## Your assignment:
Taking the line that contains "Switch to the Histogram tab" as the first and the final line of the records as the last, write out every line between them exactly, ends included, and nothing else.

## Given entries:

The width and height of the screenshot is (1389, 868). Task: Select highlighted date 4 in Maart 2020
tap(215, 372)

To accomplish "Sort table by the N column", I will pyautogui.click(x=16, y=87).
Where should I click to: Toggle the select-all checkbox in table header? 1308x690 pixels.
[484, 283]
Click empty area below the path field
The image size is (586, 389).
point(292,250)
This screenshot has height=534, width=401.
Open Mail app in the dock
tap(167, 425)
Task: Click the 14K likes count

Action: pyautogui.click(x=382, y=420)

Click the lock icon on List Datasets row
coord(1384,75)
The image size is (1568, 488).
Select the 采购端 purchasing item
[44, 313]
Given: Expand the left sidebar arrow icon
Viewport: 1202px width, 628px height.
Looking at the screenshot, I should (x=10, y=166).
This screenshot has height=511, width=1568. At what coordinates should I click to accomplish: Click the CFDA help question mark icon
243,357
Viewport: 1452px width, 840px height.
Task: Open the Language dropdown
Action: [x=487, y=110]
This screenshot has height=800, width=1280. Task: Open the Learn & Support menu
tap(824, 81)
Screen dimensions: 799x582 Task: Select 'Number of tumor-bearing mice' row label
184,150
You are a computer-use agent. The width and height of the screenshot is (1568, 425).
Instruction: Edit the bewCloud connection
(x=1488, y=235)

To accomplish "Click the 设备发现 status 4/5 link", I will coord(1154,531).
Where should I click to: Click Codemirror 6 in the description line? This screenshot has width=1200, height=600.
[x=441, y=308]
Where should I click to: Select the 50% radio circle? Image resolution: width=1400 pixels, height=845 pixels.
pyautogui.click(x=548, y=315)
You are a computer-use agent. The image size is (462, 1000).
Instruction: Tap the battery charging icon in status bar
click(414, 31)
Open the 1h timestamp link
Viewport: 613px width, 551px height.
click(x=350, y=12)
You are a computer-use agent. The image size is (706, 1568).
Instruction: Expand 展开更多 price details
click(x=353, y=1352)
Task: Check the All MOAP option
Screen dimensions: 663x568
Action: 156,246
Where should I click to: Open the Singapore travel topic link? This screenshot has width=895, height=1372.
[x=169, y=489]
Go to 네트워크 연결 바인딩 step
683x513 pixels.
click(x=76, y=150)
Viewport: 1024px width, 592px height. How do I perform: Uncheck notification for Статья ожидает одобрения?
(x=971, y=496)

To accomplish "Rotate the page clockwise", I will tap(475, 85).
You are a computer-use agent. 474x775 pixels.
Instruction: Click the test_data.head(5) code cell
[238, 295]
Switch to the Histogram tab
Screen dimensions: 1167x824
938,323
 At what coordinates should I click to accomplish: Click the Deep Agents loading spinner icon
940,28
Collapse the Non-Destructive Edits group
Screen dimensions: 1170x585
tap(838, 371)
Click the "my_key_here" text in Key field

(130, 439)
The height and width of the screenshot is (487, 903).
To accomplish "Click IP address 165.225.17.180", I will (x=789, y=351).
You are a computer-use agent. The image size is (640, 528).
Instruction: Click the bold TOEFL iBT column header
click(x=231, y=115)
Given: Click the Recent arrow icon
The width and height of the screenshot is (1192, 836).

## Result for this task:
Switch to the Histogram tab
Screen dimensions: 1167x824
938,323
 At what coordinates should I click to accomplish: Click the Deep Agents loading spinner icon
940,28
Collapse the Non-Destructive Edits group
Screen dimensions: 1170x585
tap(838, 371)
Click the "my_key_here" text in Key field

(130, 439)
The height and width of the screenshot is (487, 903).
To accomplish "Click IP address 165.225.17.180", I will (x=789, y=351).
You are a computer-use agent. The image size is (640, 528).
Instruction: Click the bold TOEFL iBT column header
click(x=231, y=115)
Given: Click the Recent arrow icon
The width and height of the screenshot is (1192, 836).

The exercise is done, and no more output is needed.